I really wanted to ask this next thing because the song sets my imagination ablaze: I Am The Fox, from Twice Reflected Sun, was written for James's voice (though it was also served up convincingly as hard rock at a dreamlike late-night Towersey ceilidh by Fagan's excellent "metalcore dance band" The Glorystrokes). What alchemy could possibly have produced that slice of lyrical subversion?
"It was the cusp of the financial crash and for about ten minutes I thought maybe it was payback for capitalism... That was before I realised that the crap always trickles down and there were difficult times ahead. I thought that for once in my life, being a folk musician was not a ridiculous choice.

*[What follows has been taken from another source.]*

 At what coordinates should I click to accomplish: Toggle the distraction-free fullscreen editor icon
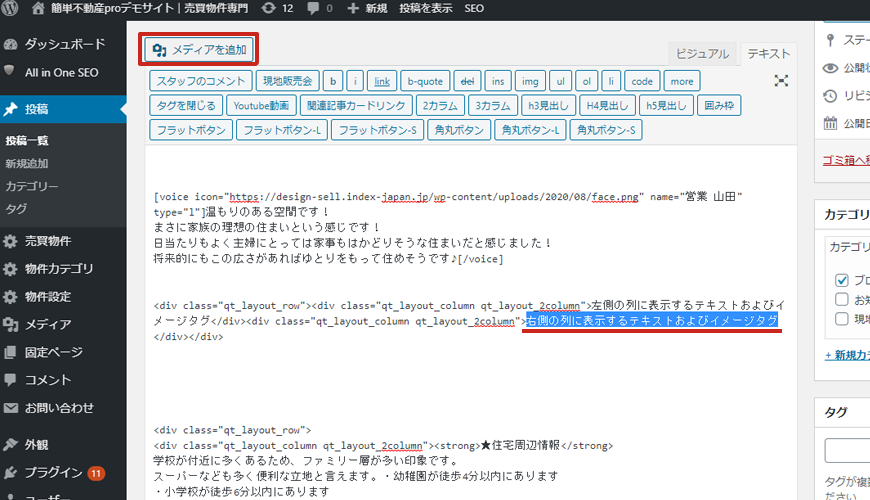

The character in that song was partly Fantastic Mr Fox, Robin Hood and Reynardine. I thought that if you can't make money on the stock market then you might as well write songs about it."

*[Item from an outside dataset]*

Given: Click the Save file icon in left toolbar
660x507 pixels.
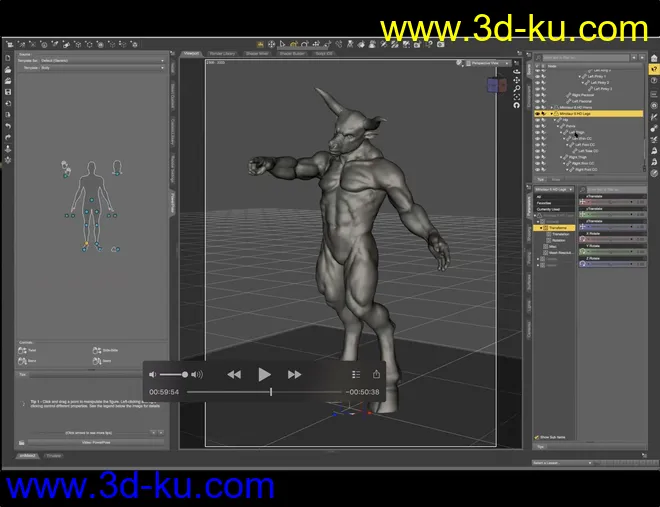Looking at the screenshot, I should (x=8, y=92).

I asked whether Now is the Time, from the new album, was a reference to John Ball, whose rallying cry those words were: I thought she might know this because the song about him by Sydney Carter is a part of The Melrose Quartet's set - the group being Kerr and Fagan's collaboration with fellow Sheffielders Jess and Richard Arrowsmith. In fact, Kerr said it was coincidence, that the song had been written about someone else. But she seemed very taken by what was evidently new information to her (about the rallying cry). I probably glowed a little when she mentioned my question while introducing the song at her album launch later.
Sophie Parkes' biography of Eliza Carthy, Wayward Daughter, is partly about how the two of you played music together as teenagers. Will there be a reunion?
"I don't think Eliza and I will work together in the future," she said, somewhat to my surprise. "There's something about identity in music: we were two women of exactly the same age. We don't sound similar, but we both sing and play fiddle, and people compared us with each other. It's very hard to be compared: I don't want to be compared to anyone. I found it hard back then: she was so successful so quickly."
That has an irrefutable emotional logic to it. In any case, I cannot resist the thought that, for Kerr at least, the time is now.